> **DATASET**

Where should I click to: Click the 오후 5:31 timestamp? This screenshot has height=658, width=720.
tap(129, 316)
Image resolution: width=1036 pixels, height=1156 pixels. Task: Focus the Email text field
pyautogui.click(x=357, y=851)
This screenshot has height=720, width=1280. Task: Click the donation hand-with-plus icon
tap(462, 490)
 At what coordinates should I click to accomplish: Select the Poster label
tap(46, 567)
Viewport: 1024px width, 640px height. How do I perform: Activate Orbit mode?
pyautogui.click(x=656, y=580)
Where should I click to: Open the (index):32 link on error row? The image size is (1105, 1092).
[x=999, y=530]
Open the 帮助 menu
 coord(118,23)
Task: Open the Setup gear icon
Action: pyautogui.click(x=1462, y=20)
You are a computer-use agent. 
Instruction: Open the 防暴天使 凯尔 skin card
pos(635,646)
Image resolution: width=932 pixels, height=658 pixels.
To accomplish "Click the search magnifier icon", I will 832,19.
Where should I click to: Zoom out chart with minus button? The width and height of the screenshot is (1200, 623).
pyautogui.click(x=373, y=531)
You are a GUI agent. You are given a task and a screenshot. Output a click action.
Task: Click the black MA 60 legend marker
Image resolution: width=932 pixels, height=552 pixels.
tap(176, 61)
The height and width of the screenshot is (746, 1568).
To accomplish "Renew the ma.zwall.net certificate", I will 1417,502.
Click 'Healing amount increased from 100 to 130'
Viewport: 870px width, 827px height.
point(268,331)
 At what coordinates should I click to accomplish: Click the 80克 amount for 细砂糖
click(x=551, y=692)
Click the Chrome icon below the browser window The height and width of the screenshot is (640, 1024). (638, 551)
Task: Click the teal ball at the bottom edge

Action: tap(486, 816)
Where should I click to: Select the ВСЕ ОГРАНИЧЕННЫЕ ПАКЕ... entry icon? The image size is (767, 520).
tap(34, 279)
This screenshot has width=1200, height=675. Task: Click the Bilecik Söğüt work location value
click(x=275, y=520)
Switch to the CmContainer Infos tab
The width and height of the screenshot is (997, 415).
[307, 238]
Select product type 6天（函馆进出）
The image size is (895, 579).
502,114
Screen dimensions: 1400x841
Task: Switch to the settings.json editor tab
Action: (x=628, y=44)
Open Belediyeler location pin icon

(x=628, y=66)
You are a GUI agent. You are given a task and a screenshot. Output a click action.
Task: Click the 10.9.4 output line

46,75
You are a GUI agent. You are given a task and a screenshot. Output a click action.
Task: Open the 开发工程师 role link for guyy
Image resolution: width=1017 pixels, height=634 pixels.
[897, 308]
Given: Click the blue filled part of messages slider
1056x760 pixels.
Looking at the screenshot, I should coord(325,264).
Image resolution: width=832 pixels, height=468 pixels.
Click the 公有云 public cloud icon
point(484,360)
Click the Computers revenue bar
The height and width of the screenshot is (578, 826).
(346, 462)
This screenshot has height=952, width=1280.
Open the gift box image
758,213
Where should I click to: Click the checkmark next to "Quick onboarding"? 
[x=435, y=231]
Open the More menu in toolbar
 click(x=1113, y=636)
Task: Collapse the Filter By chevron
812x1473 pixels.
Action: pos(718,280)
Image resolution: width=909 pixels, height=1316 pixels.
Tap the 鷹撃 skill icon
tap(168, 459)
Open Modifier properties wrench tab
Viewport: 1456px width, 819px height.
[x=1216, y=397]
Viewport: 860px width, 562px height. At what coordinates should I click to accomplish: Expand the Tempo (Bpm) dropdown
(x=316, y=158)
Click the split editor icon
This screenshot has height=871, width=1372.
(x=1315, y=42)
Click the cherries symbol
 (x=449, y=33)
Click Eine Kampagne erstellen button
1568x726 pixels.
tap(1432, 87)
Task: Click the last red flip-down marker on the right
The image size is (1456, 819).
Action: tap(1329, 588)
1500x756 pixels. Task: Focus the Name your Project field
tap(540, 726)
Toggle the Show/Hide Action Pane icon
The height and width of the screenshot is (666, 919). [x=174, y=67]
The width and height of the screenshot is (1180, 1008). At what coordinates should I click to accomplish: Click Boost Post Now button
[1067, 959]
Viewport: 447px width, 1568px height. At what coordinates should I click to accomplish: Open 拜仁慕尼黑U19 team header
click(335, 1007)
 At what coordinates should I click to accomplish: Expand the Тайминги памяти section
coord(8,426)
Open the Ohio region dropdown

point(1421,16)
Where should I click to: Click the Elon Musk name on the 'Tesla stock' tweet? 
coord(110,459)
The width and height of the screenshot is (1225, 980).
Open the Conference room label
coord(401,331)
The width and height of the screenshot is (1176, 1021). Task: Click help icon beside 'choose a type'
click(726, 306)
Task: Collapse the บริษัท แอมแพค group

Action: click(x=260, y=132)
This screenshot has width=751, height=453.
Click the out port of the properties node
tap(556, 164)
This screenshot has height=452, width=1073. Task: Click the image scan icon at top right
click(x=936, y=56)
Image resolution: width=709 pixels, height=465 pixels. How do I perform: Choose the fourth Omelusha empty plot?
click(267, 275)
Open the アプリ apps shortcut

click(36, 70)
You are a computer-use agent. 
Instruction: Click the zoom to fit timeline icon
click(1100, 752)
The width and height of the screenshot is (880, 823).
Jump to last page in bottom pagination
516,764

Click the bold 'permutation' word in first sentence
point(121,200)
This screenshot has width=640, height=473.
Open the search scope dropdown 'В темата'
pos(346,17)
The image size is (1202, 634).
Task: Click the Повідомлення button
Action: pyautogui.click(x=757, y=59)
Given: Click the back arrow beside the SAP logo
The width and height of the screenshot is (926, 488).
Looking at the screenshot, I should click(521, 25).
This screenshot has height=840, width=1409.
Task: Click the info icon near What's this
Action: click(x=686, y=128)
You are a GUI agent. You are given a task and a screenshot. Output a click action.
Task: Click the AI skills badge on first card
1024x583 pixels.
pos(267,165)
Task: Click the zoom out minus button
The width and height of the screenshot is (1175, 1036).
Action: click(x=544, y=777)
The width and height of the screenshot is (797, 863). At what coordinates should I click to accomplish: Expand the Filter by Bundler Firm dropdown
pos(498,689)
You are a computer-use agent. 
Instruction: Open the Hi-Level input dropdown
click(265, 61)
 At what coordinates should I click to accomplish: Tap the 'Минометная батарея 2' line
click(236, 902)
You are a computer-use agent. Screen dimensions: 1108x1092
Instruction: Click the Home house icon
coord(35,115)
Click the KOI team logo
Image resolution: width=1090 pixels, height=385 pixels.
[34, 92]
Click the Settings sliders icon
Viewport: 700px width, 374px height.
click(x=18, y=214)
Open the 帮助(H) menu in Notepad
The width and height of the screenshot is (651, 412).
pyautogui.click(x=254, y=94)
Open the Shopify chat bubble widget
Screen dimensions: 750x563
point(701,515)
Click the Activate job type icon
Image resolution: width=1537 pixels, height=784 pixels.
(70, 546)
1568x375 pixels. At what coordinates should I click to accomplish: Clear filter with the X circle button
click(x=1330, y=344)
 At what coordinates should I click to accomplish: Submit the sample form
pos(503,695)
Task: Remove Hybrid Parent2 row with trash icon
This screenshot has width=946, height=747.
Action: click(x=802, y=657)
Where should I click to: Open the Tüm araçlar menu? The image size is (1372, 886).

> **OBJECTIVE**
Starting with the row containing "Click the bold" and continuing through the row containing "click(236, 902)", lay out those rows as a JSON list of strings, one string per line, with blank lines omitted.

> **RESPONSE TO THIS TASK**
[
  "Click the bold 'permutation' word in first sentence",
  "point(121,200)",
  "This screenshot has width=640, height=473.",
  "Open the search scope dropdown 'В темата'",
  "pos(346,17)",
  "The image size is (1202, 634).",
  "Task: Click the Повідомлення button",
  "Action: pyautogui.click(x=757, y=59)",
  "Given: Click the back arrow beside the SAP logo",
  "The width and height of the screenshot is (926, 488).",
  "Looking at the screenshot, I should click(521, 25).",
  "This screenshot has height=840, width=1409.",
  "Task: Click the info icon near What's this",
  "Action: click(x=686, y=128)",
  "You are a GUI agent. You are given a task and a screenshot. Output a click action.",
  "Task: Click the AI skills badge on first card",
  "1024x583 pixels.",
  "pos(267,165)",
  "Task: Click the zoom out minus button",
  "The width and height of the screenshot is (1175, 1036).",
  "Action: click(x=544, y=777)",
  "The width and height of the screenshot is (797, 863). At what coordinates should I click to accomplish: Expand the Filter by Bundler Firm dropdown",
  "pos(498,689)",
  "You are a computer-use agent. ",
  "Instruction: Open the Hi-Level input dropdown",
  "click(265, 61)",
  " At what coordinates should I click to accomplish: Tap the 'Минометная батарея 2' line",
  "click(236, 902)"
]